Source: Mathematica‘s analysis, with input from the expert panel. Key: EHR = electronic health record; RECs = Regional Extension Centers
  • Promotion of EHRs as the solution to physician practice problems, such as suboptimal processes, may result in squandering resources on ineffective changes.
  • If physicians oppose HITECH’s EHR Incentive Program, PCMH adoption may be unwittingly slowed.
  • If certified EHRs don’t address aspects of running a practice not specifically defined by meaningful-use criteria, hedging the practice’s transformation into the PCMH model on health IT could be more challenging.
  • The EHR Incentive Program could crowd out some private investment by practices who would have used their own resources to adopt EHRs.
  • The resources (both money and time) needed to implement EHRs may supplant resources that might otherwise have been directed at quality improvement activities.

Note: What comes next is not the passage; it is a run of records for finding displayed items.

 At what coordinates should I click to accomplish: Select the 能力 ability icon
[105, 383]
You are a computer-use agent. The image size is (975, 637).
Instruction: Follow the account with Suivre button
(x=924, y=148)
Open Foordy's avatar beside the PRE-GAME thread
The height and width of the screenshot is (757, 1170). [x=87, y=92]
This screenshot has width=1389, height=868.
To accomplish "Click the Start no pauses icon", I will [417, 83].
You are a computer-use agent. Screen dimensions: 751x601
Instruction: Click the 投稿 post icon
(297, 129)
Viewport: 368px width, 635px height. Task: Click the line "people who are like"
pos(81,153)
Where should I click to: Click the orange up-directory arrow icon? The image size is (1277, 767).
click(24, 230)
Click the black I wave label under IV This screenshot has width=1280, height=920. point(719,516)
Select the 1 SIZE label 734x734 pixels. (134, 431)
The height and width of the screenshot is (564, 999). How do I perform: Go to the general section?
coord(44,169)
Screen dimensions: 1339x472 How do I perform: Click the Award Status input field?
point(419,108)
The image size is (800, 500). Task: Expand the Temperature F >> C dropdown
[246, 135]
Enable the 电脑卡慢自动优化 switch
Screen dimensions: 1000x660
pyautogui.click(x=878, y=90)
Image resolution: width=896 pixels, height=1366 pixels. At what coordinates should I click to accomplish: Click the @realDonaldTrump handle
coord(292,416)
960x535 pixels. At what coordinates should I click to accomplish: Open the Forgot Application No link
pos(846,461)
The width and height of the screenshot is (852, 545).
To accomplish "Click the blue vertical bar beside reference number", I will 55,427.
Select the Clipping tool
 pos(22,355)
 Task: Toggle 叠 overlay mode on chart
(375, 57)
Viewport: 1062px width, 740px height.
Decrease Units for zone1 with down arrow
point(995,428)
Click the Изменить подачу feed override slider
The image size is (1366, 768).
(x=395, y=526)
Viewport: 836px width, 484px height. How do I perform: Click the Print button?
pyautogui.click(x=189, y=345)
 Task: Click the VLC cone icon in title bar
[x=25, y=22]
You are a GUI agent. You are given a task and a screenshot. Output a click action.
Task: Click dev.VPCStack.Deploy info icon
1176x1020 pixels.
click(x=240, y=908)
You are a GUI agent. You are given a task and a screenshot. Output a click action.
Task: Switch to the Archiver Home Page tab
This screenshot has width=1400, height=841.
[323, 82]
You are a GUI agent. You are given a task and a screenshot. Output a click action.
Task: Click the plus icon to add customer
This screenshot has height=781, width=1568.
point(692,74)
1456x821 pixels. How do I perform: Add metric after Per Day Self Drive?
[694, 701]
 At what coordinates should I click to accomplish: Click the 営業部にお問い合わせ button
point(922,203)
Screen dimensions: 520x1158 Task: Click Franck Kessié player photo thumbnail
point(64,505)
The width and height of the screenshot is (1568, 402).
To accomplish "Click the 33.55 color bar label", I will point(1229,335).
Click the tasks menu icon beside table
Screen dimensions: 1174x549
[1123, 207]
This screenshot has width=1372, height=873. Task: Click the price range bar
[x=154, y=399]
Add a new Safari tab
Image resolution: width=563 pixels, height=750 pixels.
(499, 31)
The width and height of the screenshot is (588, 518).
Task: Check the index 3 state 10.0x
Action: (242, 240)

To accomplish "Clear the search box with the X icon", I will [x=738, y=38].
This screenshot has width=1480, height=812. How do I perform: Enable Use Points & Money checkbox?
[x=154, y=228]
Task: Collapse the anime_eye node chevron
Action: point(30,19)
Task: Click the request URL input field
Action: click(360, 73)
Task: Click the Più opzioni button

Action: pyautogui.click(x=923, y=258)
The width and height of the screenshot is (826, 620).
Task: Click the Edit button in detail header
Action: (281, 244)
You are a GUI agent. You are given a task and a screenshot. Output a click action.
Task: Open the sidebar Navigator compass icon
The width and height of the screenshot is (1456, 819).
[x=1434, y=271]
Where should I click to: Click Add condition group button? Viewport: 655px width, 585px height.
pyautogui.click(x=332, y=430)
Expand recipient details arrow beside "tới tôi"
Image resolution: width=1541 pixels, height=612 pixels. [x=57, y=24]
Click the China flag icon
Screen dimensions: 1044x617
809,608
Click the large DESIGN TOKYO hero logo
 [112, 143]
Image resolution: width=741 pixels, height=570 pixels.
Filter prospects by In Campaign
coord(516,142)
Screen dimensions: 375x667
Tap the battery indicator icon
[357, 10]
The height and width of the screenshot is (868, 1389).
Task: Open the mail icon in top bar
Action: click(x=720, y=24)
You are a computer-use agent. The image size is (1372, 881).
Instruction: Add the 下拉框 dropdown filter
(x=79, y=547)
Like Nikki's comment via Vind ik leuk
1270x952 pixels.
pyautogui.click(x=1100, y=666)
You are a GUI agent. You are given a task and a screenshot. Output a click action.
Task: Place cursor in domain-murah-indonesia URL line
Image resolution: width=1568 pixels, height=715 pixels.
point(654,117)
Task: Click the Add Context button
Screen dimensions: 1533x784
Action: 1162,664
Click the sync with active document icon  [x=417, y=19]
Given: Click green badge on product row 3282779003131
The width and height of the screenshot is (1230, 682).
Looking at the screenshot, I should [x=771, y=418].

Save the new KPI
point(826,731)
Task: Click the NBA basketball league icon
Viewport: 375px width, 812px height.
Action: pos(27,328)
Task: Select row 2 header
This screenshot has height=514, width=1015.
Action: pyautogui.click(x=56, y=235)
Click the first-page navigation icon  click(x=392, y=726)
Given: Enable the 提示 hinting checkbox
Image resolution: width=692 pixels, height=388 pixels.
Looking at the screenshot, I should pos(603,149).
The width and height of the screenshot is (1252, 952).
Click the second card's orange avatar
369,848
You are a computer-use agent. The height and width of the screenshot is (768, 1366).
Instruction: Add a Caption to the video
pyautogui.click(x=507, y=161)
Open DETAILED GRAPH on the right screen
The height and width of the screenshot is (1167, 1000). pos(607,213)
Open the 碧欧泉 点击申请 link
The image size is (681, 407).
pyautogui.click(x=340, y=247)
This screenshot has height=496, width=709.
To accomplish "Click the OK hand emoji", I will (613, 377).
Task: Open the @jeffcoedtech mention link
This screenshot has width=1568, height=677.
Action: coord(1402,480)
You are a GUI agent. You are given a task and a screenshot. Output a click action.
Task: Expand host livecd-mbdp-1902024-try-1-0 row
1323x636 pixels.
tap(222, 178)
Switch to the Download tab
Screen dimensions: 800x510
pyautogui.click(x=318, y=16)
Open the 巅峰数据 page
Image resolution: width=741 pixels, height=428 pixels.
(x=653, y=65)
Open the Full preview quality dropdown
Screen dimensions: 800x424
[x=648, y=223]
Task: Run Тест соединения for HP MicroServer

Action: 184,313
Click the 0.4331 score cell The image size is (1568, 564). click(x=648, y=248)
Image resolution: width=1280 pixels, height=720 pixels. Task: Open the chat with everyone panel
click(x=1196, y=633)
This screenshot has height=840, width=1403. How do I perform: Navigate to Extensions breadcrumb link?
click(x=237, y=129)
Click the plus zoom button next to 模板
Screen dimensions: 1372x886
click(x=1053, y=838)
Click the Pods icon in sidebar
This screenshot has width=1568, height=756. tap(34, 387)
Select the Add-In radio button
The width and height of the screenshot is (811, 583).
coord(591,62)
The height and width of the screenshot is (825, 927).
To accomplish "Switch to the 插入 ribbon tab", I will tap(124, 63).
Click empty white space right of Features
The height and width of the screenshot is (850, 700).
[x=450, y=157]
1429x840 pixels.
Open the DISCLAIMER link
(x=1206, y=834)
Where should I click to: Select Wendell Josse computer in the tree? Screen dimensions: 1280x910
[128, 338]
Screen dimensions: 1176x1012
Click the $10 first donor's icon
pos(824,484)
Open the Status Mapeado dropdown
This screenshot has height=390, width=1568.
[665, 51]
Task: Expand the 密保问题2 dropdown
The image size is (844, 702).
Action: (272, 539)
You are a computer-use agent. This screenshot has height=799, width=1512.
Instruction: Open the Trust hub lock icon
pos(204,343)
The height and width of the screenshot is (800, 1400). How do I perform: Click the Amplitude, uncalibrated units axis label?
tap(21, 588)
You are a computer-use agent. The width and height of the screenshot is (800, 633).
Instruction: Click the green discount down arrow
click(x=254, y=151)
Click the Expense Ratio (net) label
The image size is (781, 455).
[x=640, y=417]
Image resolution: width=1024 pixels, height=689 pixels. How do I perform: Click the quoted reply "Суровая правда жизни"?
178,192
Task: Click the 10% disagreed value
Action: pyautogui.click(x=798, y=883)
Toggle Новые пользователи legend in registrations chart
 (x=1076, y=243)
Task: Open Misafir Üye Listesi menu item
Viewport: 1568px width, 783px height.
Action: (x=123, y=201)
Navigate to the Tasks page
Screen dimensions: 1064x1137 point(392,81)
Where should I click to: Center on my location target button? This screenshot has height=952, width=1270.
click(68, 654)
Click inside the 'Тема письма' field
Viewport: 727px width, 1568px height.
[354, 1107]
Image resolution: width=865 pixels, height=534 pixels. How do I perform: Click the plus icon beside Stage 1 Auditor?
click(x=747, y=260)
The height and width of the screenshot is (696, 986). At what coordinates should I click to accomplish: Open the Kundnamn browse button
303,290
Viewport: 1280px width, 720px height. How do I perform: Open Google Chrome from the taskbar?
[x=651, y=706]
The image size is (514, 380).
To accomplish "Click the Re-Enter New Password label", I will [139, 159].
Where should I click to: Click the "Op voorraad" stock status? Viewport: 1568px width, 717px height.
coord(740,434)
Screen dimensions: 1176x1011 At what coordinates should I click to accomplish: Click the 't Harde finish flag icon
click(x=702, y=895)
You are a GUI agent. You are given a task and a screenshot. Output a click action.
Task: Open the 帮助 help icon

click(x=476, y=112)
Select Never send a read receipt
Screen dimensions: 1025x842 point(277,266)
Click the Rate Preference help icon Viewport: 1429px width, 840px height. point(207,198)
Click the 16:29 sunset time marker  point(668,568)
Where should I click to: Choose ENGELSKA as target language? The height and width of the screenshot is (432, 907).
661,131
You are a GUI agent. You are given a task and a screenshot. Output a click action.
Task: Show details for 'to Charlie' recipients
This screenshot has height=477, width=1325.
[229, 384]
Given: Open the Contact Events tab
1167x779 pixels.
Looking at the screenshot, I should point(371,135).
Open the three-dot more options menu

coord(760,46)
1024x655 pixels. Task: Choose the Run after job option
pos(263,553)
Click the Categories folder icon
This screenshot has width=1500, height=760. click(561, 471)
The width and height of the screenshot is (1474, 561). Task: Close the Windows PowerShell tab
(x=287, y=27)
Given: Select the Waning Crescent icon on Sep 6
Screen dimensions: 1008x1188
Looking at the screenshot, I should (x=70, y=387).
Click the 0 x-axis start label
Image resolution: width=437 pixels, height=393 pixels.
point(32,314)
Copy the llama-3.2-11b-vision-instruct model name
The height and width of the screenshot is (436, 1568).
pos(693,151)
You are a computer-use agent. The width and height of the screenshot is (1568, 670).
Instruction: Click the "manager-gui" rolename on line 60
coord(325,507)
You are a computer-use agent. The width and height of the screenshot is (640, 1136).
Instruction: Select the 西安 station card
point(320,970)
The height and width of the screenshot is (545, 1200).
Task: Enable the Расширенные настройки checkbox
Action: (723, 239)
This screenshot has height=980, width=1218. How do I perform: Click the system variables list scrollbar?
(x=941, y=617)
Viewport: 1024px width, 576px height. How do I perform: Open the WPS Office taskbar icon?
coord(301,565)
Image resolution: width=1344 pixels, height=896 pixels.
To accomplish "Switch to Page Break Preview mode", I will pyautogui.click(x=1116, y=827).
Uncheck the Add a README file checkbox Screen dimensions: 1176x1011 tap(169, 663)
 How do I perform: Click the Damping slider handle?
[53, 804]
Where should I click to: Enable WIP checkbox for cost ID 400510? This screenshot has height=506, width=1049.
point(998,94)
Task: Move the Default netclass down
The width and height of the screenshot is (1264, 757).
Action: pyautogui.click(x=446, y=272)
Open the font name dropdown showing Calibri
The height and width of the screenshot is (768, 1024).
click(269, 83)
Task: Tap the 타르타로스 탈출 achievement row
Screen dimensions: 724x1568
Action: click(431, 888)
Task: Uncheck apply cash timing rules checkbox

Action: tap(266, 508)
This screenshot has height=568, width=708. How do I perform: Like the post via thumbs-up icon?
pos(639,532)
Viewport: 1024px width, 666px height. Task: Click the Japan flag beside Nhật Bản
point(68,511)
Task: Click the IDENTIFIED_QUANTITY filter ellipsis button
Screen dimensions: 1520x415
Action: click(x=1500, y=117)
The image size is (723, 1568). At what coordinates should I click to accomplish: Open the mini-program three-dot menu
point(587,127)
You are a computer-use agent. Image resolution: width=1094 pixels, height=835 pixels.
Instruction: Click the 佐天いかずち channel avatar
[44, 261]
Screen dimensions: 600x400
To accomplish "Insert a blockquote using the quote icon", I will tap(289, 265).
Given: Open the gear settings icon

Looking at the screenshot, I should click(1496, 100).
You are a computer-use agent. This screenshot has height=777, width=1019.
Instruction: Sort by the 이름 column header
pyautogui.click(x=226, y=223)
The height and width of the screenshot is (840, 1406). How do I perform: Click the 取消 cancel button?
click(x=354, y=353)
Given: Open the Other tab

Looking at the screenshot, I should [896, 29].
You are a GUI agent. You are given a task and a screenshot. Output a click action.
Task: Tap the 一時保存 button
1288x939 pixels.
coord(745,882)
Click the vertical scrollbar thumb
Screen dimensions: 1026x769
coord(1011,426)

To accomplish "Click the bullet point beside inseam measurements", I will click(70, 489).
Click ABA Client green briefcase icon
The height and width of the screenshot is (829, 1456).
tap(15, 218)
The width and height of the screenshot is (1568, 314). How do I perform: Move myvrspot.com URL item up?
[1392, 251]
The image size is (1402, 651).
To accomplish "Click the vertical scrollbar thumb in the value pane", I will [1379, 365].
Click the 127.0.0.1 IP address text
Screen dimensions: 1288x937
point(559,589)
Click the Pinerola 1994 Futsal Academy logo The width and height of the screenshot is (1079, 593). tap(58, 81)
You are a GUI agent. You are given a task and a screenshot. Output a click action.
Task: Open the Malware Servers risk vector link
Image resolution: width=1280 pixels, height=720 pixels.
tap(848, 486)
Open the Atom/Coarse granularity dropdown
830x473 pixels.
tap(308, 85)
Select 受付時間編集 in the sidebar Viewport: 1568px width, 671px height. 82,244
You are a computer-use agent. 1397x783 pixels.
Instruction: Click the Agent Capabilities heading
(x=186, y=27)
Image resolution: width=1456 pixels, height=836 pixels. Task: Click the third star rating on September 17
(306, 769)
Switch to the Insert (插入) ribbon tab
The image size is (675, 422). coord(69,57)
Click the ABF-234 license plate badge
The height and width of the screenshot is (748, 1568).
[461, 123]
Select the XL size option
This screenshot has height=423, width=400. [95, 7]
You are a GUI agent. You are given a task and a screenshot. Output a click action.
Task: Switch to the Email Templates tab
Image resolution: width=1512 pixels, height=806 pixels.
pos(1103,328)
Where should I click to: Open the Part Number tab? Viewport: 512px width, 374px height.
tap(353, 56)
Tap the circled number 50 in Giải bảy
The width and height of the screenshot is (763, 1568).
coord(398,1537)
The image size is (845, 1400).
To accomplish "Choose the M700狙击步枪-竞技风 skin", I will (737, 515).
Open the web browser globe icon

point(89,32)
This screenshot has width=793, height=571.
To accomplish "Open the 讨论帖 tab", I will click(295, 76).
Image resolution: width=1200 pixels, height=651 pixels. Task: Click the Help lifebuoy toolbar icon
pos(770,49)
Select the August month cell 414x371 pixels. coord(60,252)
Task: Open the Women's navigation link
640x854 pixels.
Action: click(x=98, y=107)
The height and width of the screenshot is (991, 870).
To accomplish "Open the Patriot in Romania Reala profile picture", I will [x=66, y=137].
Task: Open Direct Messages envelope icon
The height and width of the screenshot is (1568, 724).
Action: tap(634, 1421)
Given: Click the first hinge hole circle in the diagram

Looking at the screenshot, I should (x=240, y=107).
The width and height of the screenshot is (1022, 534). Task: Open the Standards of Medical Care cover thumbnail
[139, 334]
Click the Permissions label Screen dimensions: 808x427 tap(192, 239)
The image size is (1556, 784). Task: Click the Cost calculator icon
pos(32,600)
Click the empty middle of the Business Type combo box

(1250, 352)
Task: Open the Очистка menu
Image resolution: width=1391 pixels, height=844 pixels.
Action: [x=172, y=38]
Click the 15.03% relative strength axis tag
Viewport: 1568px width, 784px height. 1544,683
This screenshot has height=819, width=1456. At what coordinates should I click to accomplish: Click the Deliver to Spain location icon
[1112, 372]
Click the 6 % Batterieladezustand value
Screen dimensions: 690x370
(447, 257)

  • The “digital divide” among providers might paradoxically broaden if large practices, or those that have sufficient expertise and interest in technology or have already taken some steps toward EHRs, use the incentives to increase use of this technology, while other practices that are smaller or lack the technical expertise or financial resources do not use them.
  • Replacement of the integrated EHR model with modular applications that are either Web-based or hosted in mobile communications devices (such as smart phones) could undermine the feasibility of the business models likely to be used by RECs, which would likely charge fees and promote certain types of EHRs.
  • If the process for collecting data on EHR meaningful use is administratively and financially burdensome to practices, or if the use measures are not clinically relevant and evidence based, there could be a backlash against the incentive program.
  • Failure to include behavioral health disorders in the meaningful-use criteria would perpetuate the segregation between general medical care and care for behavioral and substance use disorders.
  • If other transformations are required of practices during the learning-curve period, the adoption of the PCMHmodel could be delayed several years or abandoned in favor of more pressing priorities.